In this exercise, copy exactly the lines from the one that contains "Task: Expand the 2402 device type dropdown" through the end of the entries below; pictures are not copied.
=== Section Start ===
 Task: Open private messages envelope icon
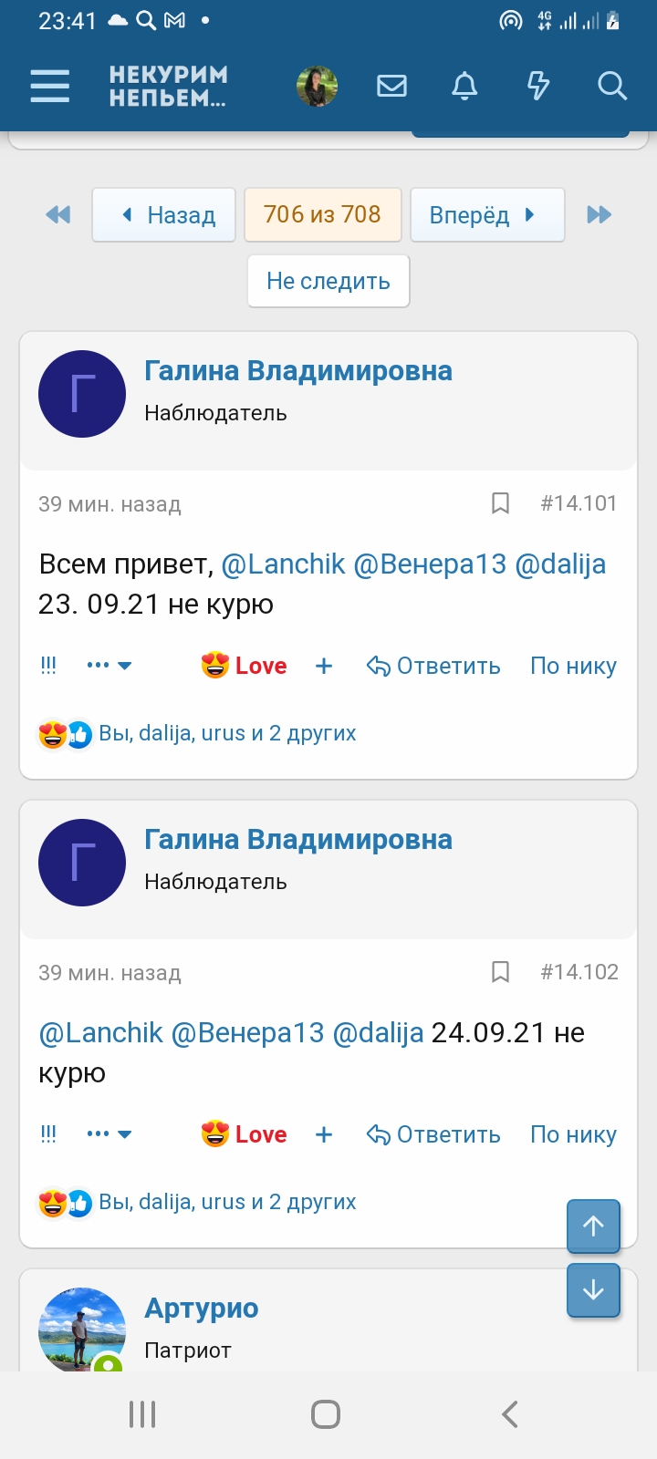tap(391, 86)
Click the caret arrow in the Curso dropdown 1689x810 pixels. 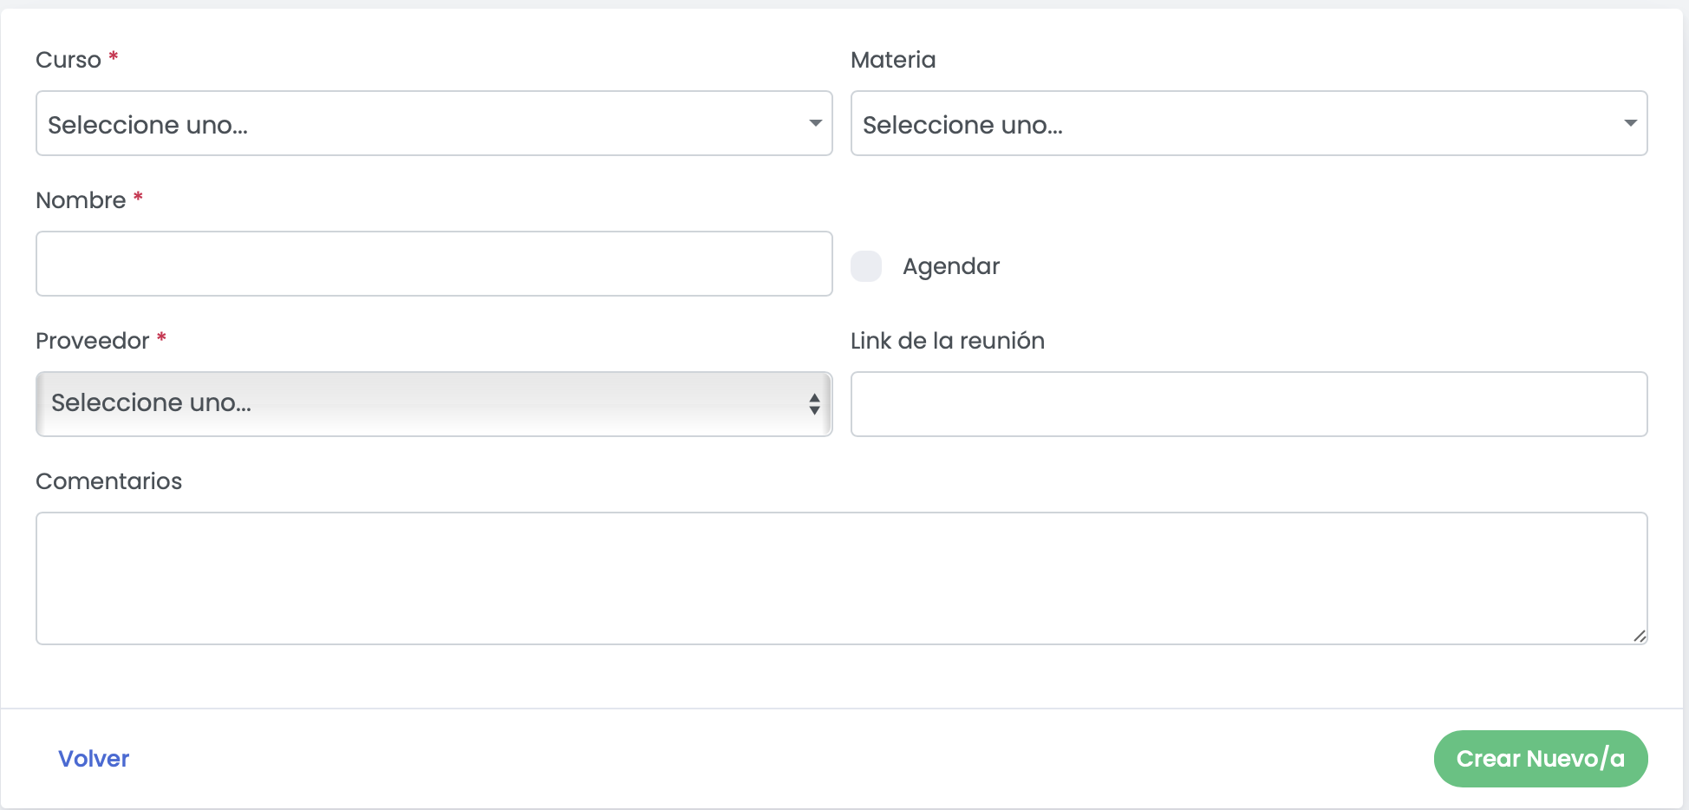click(x=815, y=123)
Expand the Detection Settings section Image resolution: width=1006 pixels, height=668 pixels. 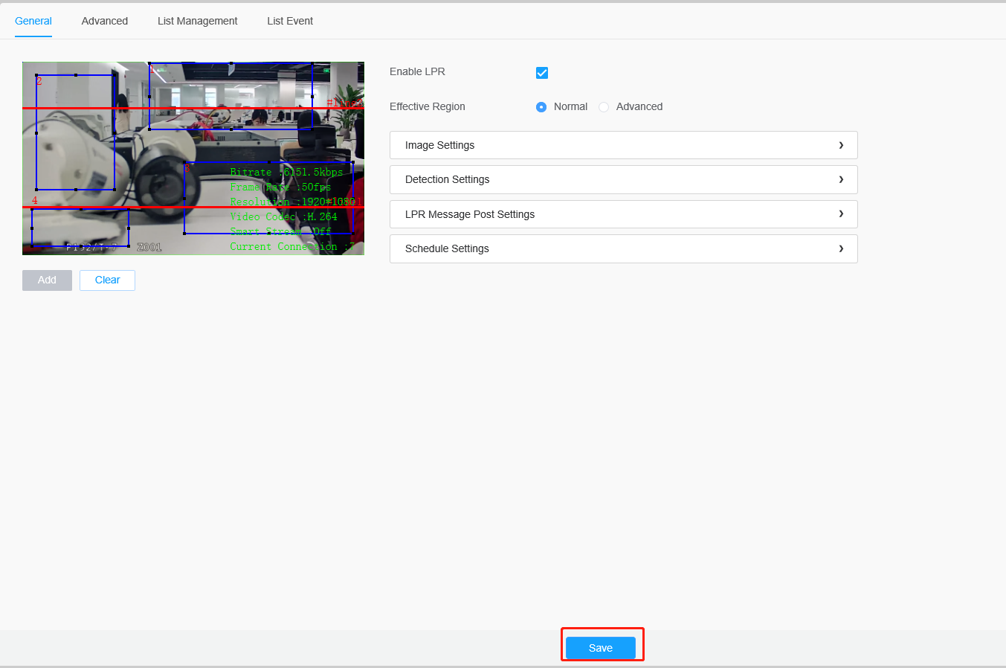[624, 179]
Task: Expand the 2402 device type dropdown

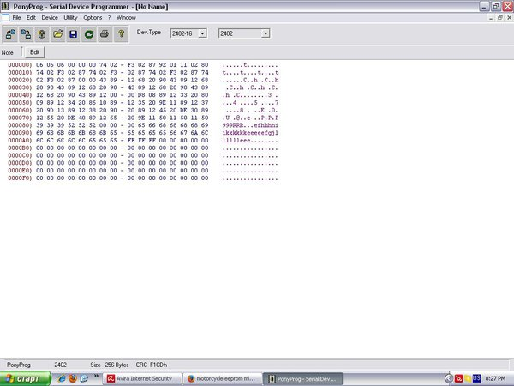Action: click(266, 33)
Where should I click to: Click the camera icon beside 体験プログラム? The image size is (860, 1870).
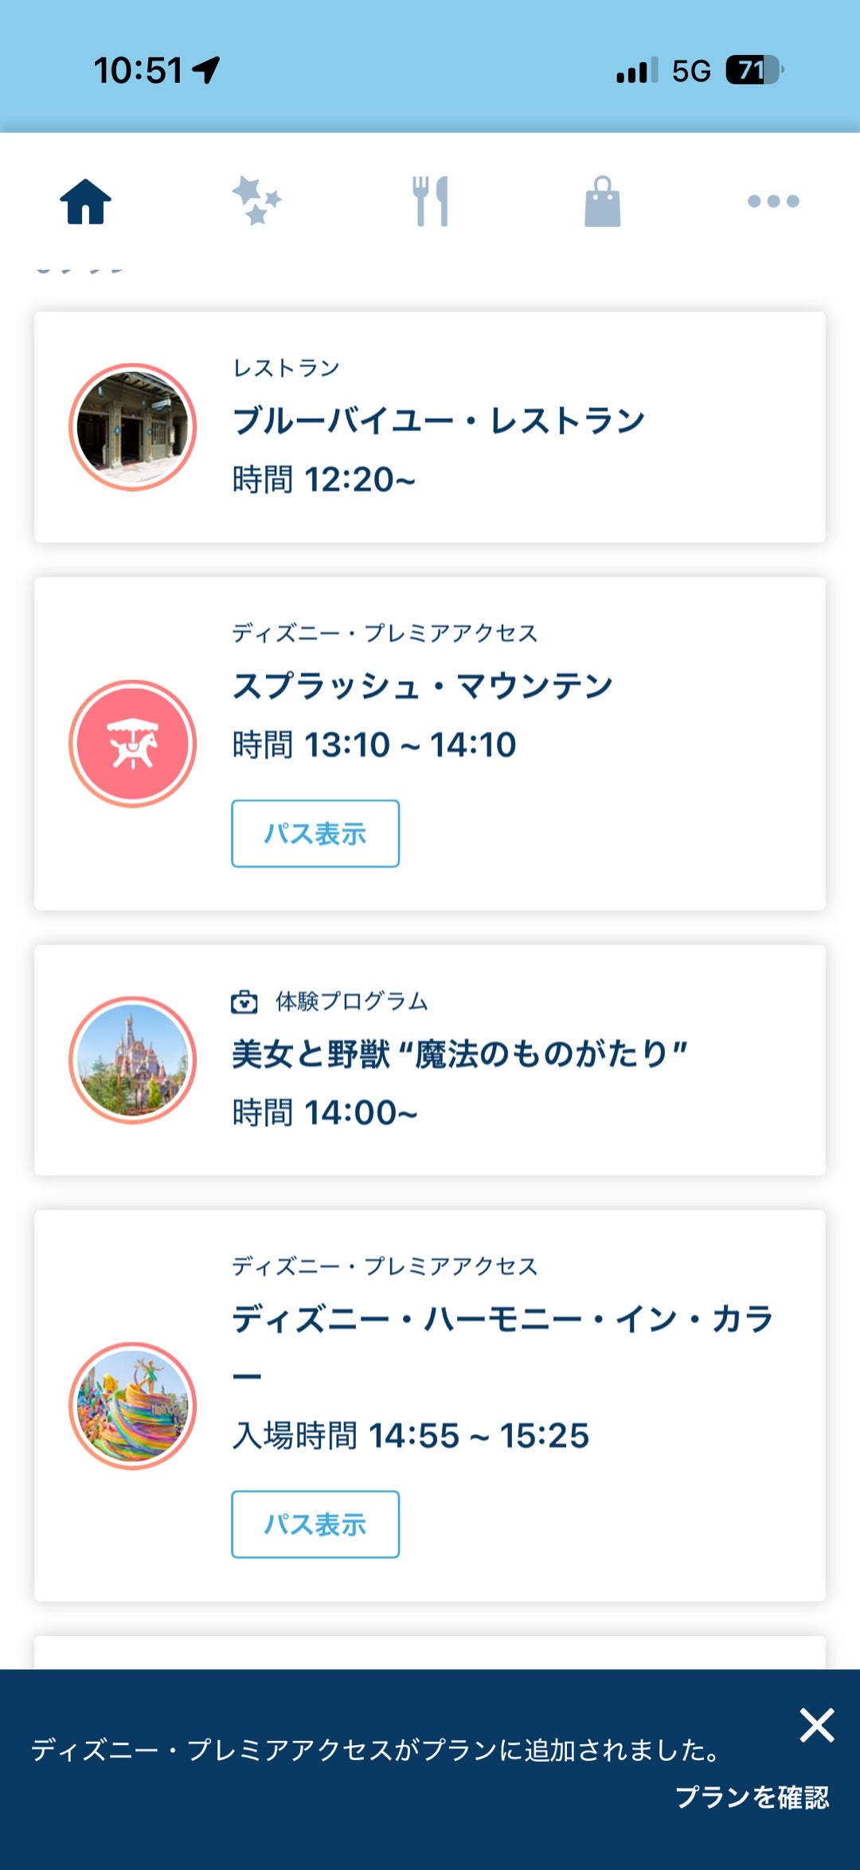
=== Section End ===
◆ **Answer to this exercise**
Task: Expand the 2402 device type dropdown

Action: click(266, 33)
Where should I click to: Click the camera icon beside 体験プログラム? The image size is (860, 1870).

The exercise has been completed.